### ASSIGNED TASK:
The records below are to be returned exactly as written, minus their pictures.

SUPPLIED MATERIAL START

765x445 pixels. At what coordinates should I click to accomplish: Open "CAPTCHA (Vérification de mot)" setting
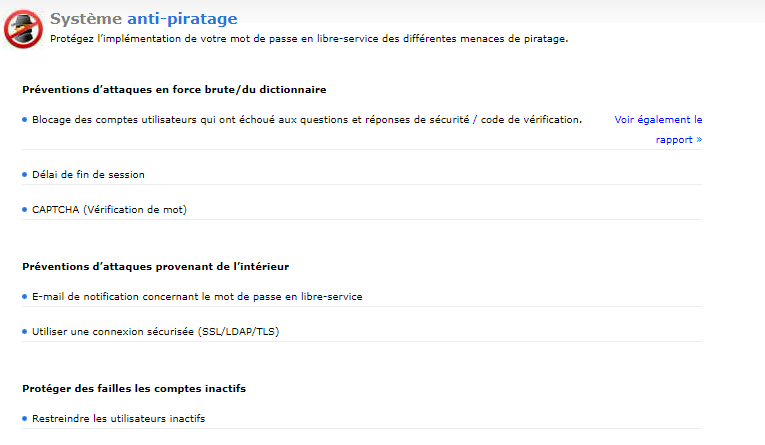coord(109,209)
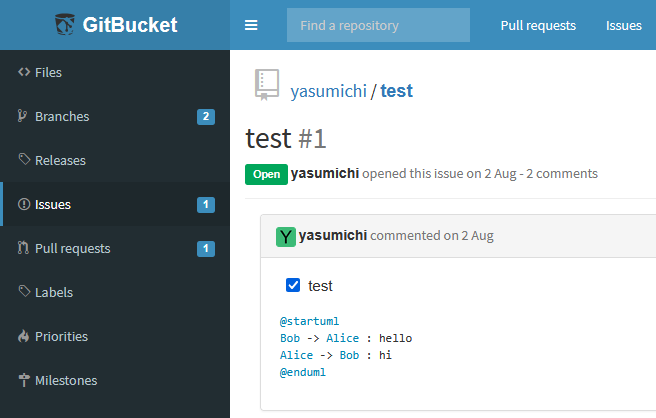The width and height of the screenshot is (656, 418).
Task: Click the repository book icon
Action: coord(267,86)
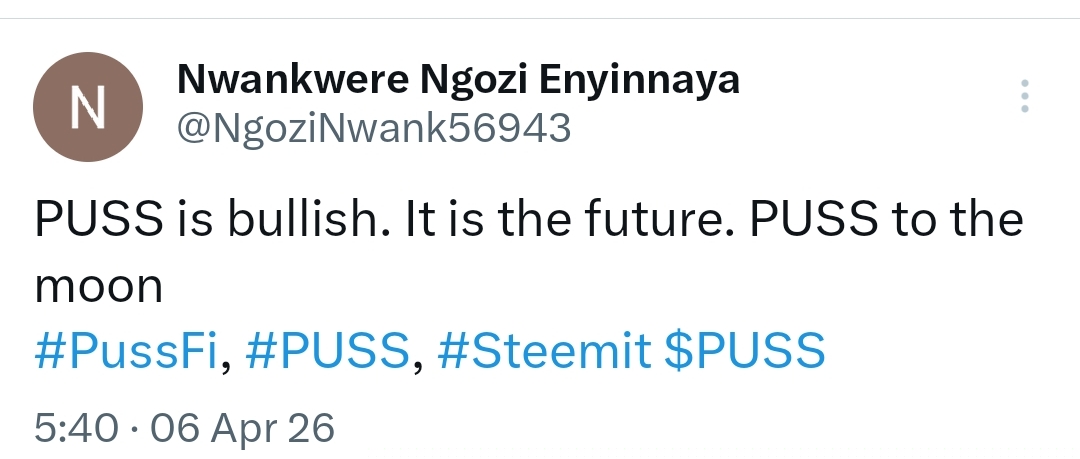Click the @NgoziNwank56943 handle
Screen dimensions: 1080x459
tap(373, 128)
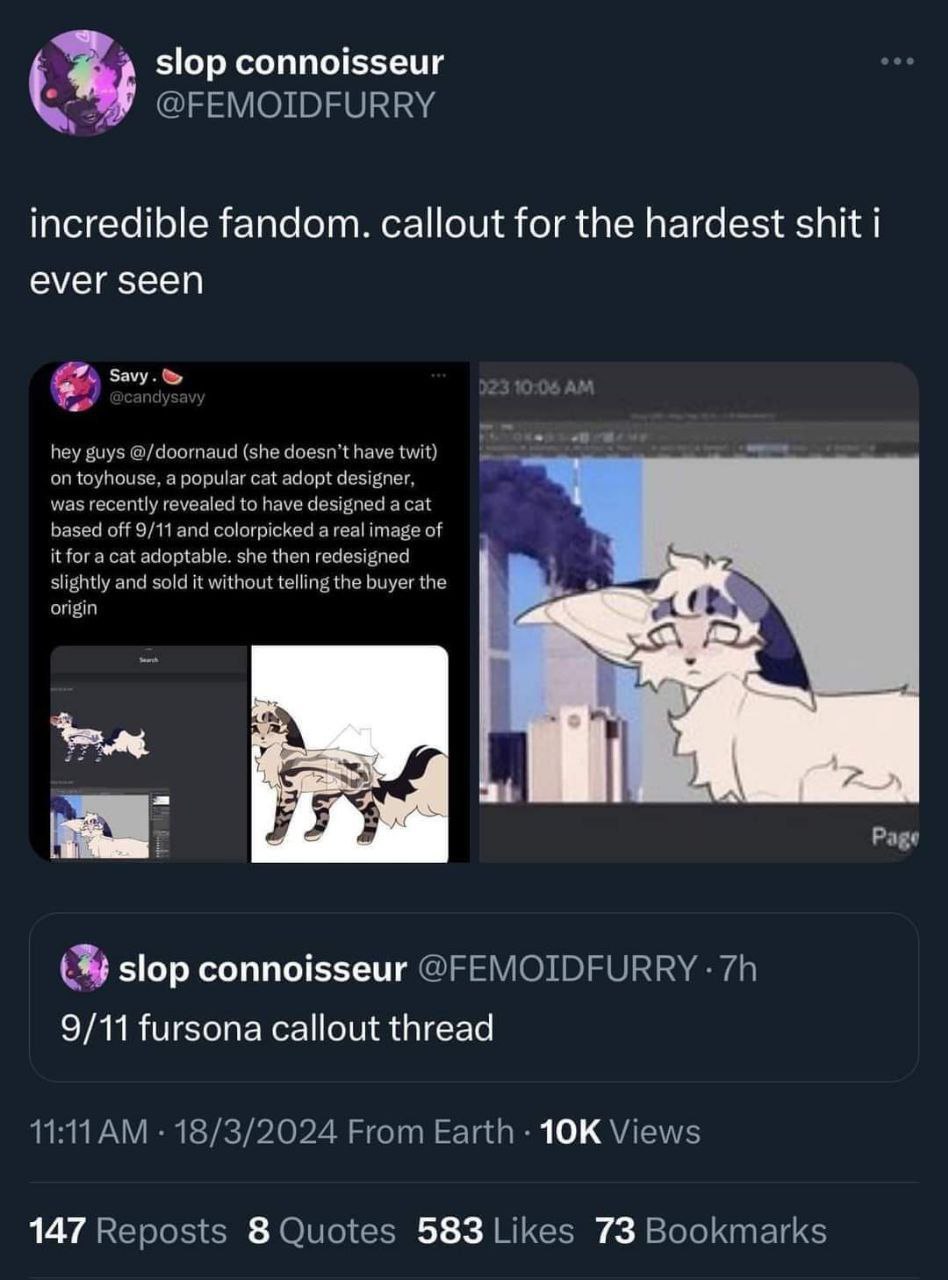Screen dimensions: 948x1280
Task: Open slop connoisseur's profile avatar
Action: [x=83, y=81]
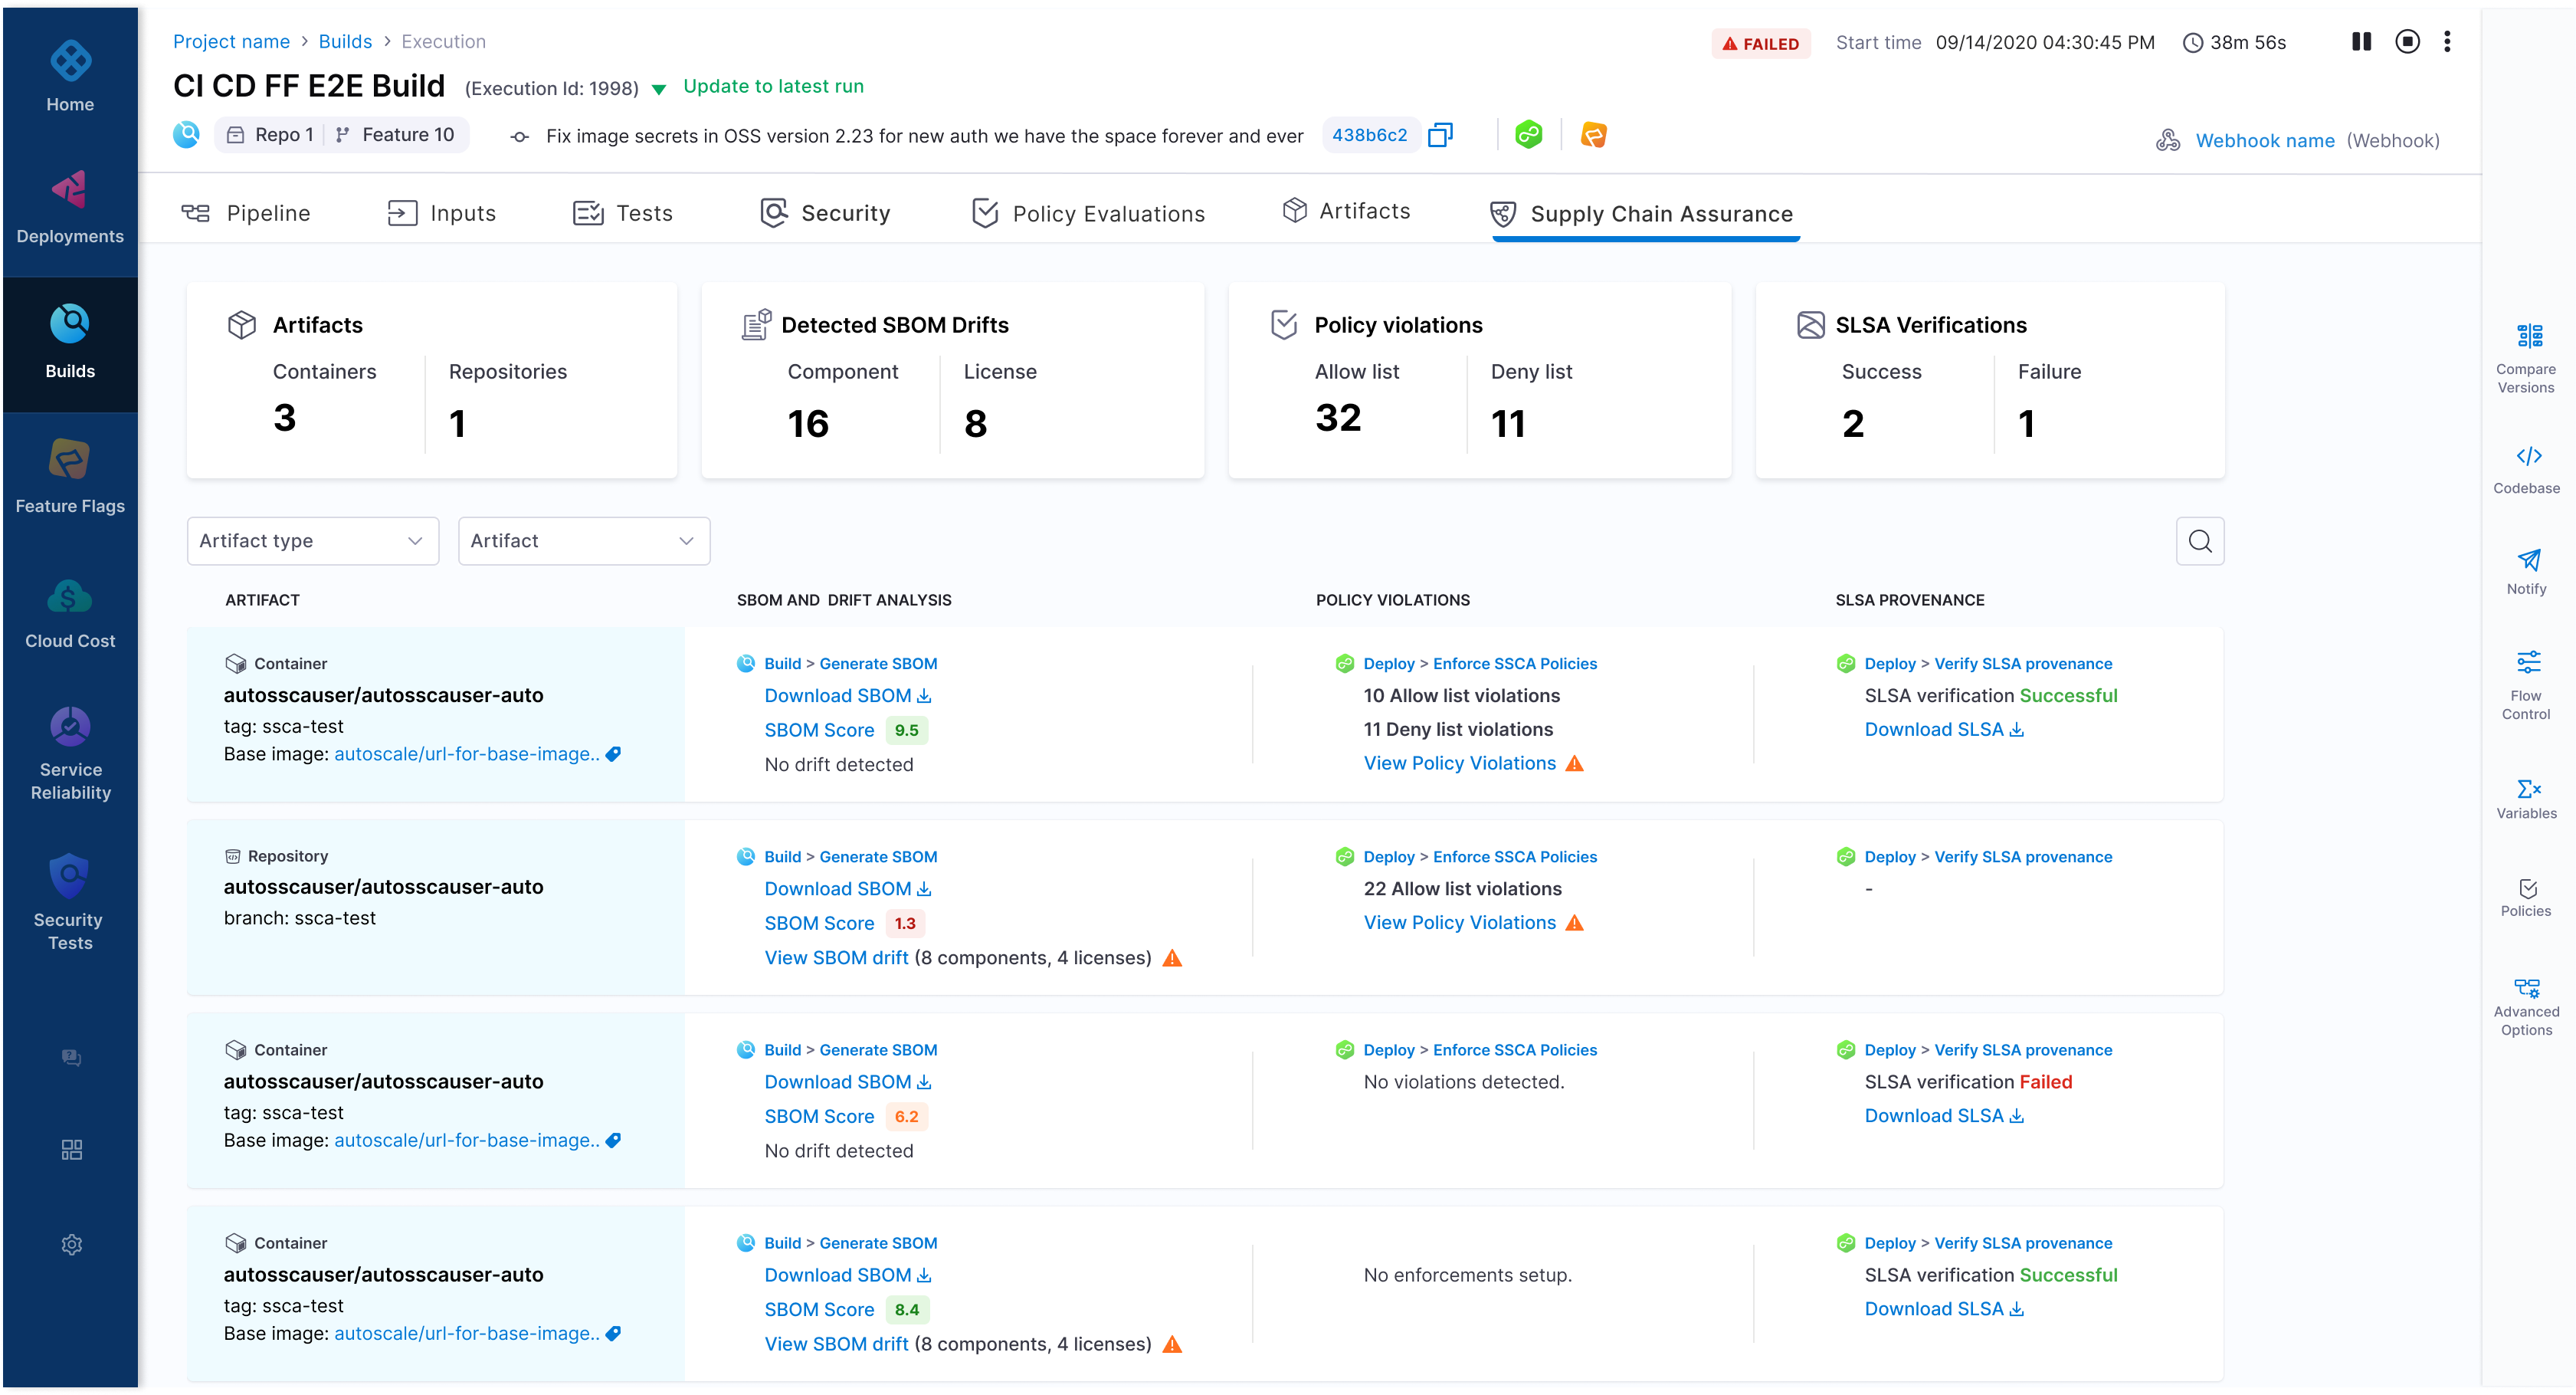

SUPPLIED MATERIAL END

### WRITTEN RESPONSE:
765x445 pixels. At what coordinates should I click to accomplish: Open "CAPTCHA (Vérification de mot)" setting
coord(109,209)
The width and height of the screenshot is (656, 418).
Task: Click the repository book icon
Action: coord(267,86)
Click the @NgoziNwank56943 handle
Screen dimensions: 1080x459
tap(373, 128)
Screen dimensions: 948x1280
Task: Open slop connoisseur's profile avatar
Action: [x=83, y=81]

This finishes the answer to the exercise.